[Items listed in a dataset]
+++

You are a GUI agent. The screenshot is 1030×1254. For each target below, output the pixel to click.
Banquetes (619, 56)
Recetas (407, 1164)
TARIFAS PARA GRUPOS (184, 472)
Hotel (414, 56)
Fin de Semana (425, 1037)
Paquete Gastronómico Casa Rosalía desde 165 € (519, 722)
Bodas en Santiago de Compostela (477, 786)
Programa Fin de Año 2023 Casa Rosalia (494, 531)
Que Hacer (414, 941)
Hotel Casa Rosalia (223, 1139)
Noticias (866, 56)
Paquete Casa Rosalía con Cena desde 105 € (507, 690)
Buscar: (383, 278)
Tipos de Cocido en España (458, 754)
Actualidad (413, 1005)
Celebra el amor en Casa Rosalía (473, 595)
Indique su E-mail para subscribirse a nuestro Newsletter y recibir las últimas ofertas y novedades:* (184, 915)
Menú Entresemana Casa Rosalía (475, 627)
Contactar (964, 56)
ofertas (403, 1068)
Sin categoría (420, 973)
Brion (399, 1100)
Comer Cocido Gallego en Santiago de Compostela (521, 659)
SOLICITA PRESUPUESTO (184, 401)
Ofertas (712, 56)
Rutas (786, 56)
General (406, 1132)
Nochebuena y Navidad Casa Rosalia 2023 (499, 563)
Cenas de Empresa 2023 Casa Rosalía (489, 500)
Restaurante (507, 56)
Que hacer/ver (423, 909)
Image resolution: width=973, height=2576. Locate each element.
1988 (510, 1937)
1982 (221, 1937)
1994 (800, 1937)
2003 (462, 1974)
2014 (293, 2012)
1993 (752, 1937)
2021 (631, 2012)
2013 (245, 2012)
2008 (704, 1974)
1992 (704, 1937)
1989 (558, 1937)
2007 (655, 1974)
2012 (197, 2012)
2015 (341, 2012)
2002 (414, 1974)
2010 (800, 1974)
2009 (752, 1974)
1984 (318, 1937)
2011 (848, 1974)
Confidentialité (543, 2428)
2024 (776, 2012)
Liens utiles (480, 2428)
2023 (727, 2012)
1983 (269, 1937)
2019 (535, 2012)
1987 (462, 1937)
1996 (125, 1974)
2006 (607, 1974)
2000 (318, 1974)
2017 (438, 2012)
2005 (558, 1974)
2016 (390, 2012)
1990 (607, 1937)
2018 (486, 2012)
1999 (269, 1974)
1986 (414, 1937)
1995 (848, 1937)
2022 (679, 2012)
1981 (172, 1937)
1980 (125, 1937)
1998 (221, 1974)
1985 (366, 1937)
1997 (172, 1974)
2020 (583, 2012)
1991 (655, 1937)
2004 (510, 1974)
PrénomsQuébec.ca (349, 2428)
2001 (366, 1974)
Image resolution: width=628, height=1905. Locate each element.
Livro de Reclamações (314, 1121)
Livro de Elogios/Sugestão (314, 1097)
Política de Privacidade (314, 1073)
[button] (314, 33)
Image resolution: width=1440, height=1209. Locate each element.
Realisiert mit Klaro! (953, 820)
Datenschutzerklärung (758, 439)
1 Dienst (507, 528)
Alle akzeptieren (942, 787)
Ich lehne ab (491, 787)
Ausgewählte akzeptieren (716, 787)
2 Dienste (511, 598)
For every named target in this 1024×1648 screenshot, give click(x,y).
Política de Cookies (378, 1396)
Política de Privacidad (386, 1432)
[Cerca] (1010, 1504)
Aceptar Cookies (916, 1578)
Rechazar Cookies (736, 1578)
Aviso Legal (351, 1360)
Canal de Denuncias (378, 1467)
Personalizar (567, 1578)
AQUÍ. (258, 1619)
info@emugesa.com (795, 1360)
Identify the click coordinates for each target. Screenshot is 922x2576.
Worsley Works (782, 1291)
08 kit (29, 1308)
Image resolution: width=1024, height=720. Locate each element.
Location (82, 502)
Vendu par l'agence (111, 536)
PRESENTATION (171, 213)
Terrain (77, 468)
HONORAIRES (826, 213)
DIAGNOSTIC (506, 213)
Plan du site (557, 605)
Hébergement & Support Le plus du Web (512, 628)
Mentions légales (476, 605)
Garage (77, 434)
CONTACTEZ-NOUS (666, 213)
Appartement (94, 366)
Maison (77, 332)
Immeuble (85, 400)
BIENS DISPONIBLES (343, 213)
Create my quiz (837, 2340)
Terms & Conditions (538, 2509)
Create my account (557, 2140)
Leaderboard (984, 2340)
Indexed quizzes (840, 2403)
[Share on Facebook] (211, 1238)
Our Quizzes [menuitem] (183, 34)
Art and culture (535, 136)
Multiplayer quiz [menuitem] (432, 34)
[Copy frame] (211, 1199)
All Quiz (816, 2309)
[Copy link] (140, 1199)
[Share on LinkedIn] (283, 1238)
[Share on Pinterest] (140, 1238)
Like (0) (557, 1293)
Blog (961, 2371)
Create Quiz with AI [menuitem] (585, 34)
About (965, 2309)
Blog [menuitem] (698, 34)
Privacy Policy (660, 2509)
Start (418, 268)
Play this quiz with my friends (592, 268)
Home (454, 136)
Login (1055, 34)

+++

■ **TASK DESCRIPTION**
Rewrite the data between the lines holding "Rechazar Cookies (736, 1578)" and "Worsley Works (782, 1291)", inclusive, putting "Galletas" in place of "Cookies" and leaving everything else unchanged.

■ **CORRECT RESULT**
Rechazar Galletas (736, 1578)
Aviso Legal (351, 1360)
Canal de Denuncias (378, 1467)
Personalizar (567, 1578)
AQUÍ. (258, 1619)
info@emugesa.com (795, 1360)
Identify the click coordinates for each target. Screenshot is 922x2576.
Worsley Works (782, 1291)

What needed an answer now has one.